-- DATA IN THIS EXERCISE follows --
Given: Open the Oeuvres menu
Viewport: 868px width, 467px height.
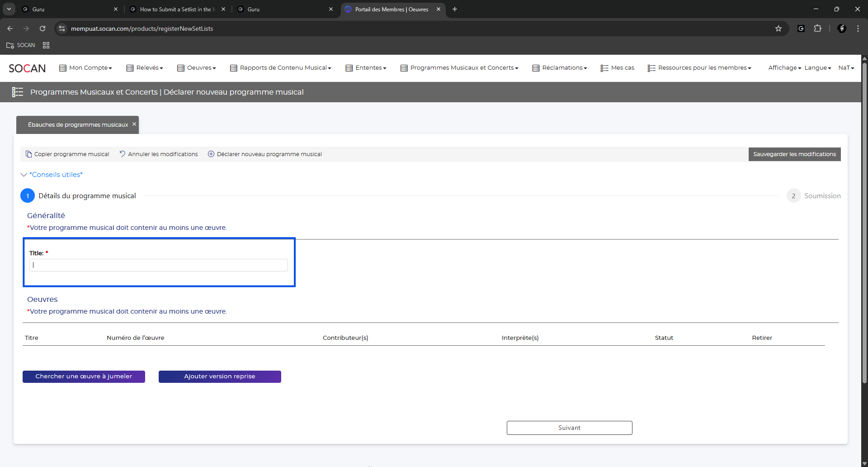Looking at the screenshot, I should click(197, 68).
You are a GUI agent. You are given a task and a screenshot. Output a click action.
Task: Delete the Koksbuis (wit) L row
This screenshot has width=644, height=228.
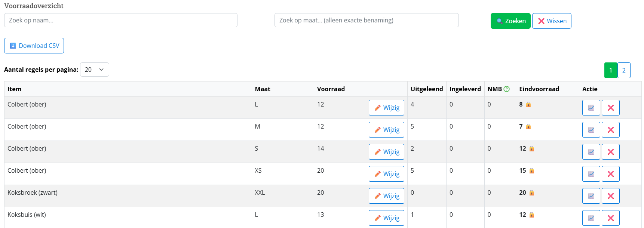pyautogui.click(x=610, y=218)
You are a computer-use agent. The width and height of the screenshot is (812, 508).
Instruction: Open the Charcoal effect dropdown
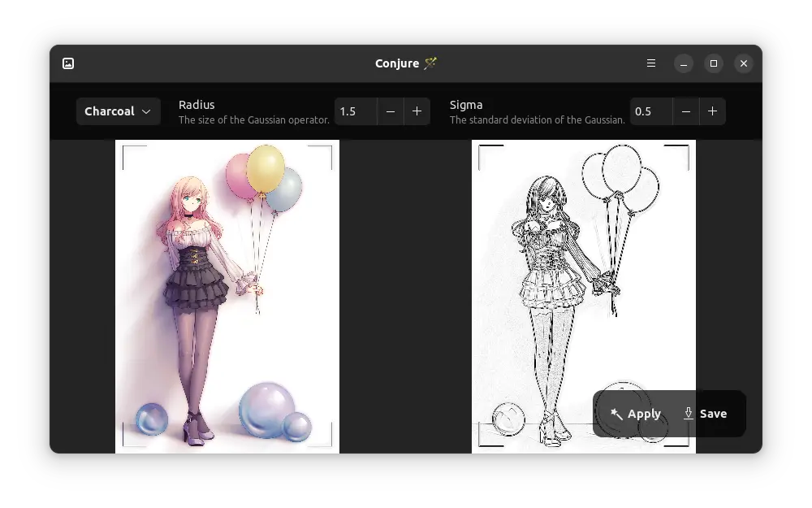118,111
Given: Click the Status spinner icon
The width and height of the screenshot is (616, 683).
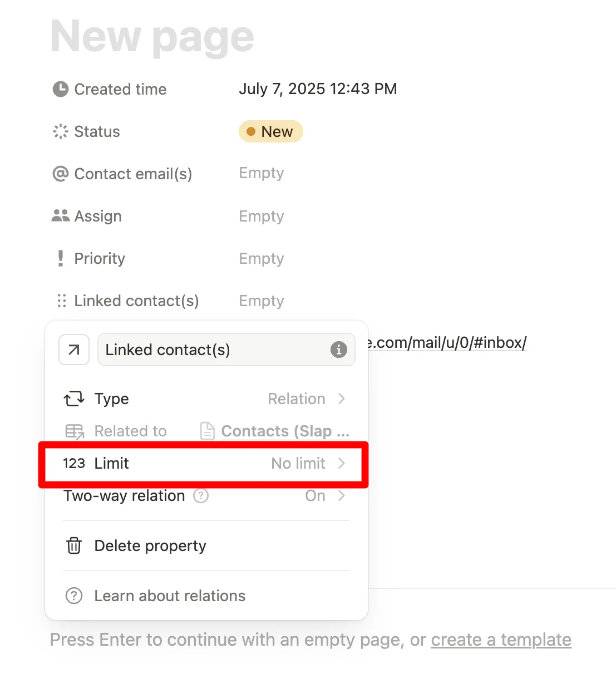Looking at the screenshot, I should click(x=60, y=131).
-- DATA IN THIS EXERCISE concluded --
▶ _TO DO_:
Tally the lines of the records that contain the word "agent" and state the total alone.

▶ _SOLUTION BELOW_:
2